::: Given entries

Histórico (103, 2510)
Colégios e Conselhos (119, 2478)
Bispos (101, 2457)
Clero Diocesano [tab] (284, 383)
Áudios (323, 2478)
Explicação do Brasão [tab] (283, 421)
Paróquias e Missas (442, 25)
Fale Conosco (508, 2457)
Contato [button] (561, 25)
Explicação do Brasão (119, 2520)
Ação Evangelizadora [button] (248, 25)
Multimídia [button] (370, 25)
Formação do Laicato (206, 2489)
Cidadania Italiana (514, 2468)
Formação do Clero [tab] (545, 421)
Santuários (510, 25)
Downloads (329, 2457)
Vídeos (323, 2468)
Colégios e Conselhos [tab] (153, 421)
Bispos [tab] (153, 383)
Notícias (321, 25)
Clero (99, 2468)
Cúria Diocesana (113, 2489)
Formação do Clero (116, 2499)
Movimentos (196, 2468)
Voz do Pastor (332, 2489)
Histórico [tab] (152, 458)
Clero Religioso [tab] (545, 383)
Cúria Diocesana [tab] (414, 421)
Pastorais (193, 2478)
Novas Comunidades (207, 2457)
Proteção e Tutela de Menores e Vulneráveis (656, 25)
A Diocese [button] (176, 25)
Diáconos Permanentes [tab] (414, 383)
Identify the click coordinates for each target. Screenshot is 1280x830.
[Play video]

::::::
::: Given entries

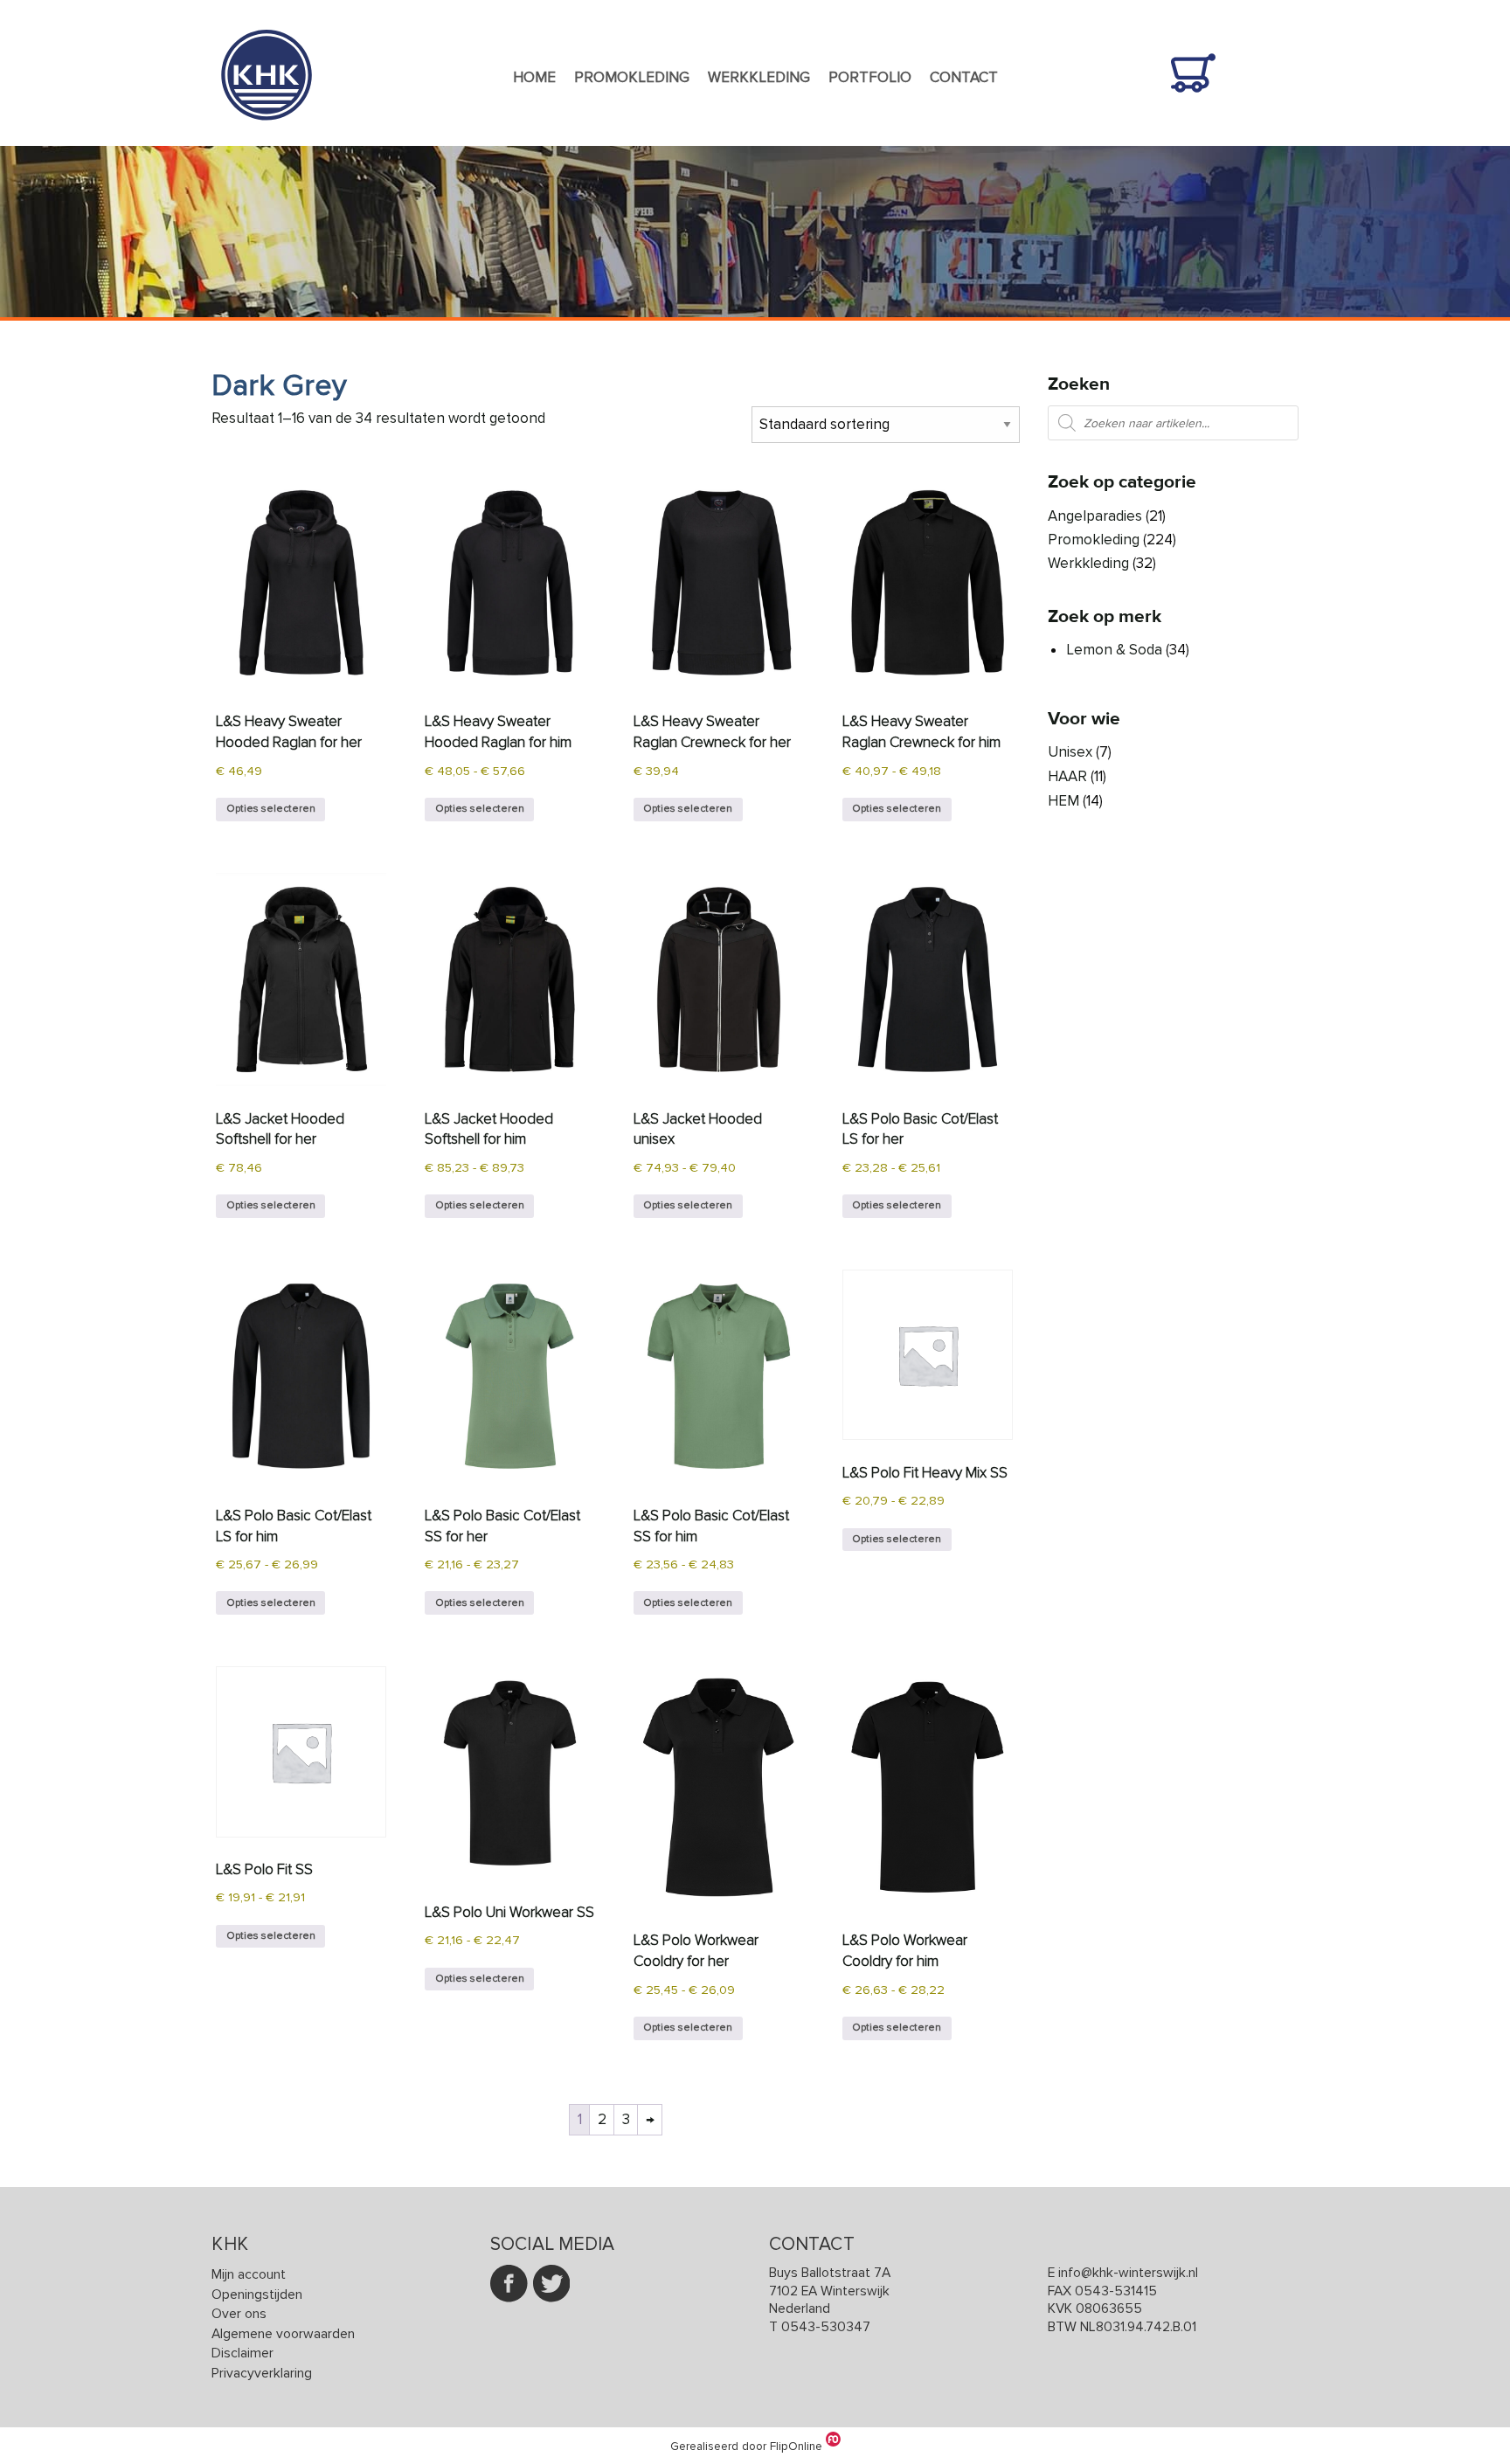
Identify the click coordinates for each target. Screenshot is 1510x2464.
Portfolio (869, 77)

::::::
::: Given entries

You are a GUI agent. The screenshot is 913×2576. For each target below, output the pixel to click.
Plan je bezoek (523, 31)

::::::

Problem details :: Your answer should be every line from the material above in which the word "each" appears.

Expected output ::
Identify the click coordinates for each target. Screenshot is 1280x830.
Identify the click coordinates for each target. Screenshot is 1510x2464.
You are a GUI agent. The screenshot is 913×2576. For each target below, output the pixel to click.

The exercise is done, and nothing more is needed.